Sytuacja na rynku pracy spędza sen z powiek wielu szefom firm – niż demograficzny i niskie bezrobocie sprawiły, że na rynku brakuje rąk do pracy. To już prawdziwy kryzys, dlatego pracodawcy chętnie decydują się zatrudniać obcokrajowców.
– Nie ukrywam, że na Śląsku pracodawcy bardzo zabiegają o dostęp do studentów zagranicznych, aby ich zatrudnić po ukończeniu studiów. Nie zawsze jest im łatwo pozyskać pracownika w Polsce z bardzo dobrą znajomością języków obcych. Dlatego też osoby ze znajomością języków mają bardzo dużą szansę na zrobienie kariery w Polsce – mówi Edyta Lachowicz-Santos, dyrektor biura komunikacji marketingowej Uniwersytetu Ekonomicznego.
Obecnie na Uniwersytecie Ekonomicznym w Katowicach kształci się w trybie długoterminowym 195 studentów zagranicznych oraz 183 osoby, które przyjechały do Polski w ramach międzynarodowych programów dydaktycznych (Erasmus) czy umów bilateralnych.
– Wśród studentów długoterminowych największą popularnością cieszą się studia na kierunku finanse i rachunkowość – mówi nam Edyta Gałecka, dyrektor Biura Współpracy Międzynarodowej Uniwersytetu Ekonomicznego. – Większość studentów jest z Ukrainy, ale mamy także studentów z Białorusi, Azerbejdżanu, Ghany, Korei Południowej, Litwy, Holandii, Nepalu, Tajlandii, Ugandy i Wietnamu – mówi.
Zapytaliśmy ich o to, czy chcieliby zostać i pracować w Polsce.
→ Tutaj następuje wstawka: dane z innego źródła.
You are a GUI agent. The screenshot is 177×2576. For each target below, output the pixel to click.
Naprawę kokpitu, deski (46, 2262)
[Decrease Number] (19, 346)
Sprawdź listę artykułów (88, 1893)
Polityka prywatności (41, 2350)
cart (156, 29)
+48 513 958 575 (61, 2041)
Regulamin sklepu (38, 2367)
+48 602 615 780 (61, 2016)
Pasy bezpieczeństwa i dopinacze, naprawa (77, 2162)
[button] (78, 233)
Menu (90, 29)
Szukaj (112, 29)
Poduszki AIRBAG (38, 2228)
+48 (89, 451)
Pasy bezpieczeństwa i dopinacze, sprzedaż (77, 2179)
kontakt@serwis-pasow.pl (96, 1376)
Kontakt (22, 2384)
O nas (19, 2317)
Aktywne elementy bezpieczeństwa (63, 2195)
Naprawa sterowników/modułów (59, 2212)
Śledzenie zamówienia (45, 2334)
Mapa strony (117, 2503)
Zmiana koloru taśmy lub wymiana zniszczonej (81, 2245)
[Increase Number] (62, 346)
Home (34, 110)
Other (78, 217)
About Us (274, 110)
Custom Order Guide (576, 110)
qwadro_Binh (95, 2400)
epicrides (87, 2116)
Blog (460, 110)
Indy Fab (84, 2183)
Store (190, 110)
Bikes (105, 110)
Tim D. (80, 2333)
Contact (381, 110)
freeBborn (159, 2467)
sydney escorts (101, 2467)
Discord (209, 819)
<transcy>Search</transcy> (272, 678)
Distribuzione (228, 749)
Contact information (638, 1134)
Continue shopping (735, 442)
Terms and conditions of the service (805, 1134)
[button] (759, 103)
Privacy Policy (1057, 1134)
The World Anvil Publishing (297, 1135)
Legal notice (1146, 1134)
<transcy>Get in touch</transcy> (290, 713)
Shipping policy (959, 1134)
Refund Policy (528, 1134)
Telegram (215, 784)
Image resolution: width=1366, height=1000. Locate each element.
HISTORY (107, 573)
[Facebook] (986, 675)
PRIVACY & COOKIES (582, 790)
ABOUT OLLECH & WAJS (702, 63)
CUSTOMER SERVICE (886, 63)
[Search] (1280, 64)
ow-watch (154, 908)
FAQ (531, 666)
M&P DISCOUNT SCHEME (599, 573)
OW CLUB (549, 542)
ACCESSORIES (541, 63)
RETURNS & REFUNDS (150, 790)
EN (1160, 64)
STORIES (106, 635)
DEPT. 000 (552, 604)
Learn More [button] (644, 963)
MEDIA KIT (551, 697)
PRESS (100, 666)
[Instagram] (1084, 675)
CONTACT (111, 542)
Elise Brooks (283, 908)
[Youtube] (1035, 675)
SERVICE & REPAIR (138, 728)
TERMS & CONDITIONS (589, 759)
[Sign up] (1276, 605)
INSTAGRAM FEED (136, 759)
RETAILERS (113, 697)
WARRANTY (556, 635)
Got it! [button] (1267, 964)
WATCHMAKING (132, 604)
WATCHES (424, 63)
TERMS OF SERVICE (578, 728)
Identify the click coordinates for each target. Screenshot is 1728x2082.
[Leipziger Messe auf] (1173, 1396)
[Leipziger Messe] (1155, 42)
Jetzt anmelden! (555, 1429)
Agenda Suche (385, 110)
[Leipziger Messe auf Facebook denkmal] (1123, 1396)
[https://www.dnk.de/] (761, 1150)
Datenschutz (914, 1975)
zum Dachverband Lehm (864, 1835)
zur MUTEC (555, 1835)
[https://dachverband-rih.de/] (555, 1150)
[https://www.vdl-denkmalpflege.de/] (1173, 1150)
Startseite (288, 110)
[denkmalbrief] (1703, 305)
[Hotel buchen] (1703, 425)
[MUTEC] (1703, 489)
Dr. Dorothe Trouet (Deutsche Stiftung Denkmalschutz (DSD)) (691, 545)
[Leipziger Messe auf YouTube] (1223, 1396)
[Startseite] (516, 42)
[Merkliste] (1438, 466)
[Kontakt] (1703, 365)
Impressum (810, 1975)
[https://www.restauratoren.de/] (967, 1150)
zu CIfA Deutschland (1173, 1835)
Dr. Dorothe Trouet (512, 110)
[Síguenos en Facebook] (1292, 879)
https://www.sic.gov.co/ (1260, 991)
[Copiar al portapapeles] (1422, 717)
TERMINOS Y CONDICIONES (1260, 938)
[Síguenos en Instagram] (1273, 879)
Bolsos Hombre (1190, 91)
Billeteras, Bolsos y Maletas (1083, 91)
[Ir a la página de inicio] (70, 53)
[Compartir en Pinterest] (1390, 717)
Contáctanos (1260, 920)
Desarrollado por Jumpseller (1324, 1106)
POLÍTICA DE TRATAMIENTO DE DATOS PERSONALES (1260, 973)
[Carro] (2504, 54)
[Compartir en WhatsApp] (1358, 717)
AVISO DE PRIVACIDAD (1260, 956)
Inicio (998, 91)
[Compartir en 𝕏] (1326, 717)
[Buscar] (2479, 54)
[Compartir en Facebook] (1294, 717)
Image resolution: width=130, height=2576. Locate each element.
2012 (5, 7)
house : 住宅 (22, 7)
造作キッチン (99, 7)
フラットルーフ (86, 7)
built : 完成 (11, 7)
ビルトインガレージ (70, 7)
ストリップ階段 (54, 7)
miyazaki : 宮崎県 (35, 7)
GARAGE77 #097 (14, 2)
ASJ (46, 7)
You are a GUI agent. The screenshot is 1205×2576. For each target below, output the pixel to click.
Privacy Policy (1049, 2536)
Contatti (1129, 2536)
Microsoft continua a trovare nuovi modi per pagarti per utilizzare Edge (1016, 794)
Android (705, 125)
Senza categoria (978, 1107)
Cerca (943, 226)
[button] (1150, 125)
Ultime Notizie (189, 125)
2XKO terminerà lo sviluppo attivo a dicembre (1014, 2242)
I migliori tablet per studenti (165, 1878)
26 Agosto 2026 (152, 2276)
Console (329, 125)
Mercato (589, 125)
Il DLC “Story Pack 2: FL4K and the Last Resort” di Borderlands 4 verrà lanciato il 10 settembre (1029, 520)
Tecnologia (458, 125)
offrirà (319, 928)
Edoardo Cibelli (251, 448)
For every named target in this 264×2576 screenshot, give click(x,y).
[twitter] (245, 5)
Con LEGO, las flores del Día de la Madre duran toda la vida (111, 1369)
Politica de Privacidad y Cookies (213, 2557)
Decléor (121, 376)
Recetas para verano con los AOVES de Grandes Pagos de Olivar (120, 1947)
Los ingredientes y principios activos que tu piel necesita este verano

Jakie padały odpowiedzi? Obejrzyjcie materiał wideo.
Jak się okazuje, pracę w Polsce po studiach rozważają nie tylko studenci długoterminowi, ale również ci, którzy przyjechali do Polski w ramach Erasmusa. Bywa, że ci, którzy nie planowali zostać – zostają, a powodem jest... miłość.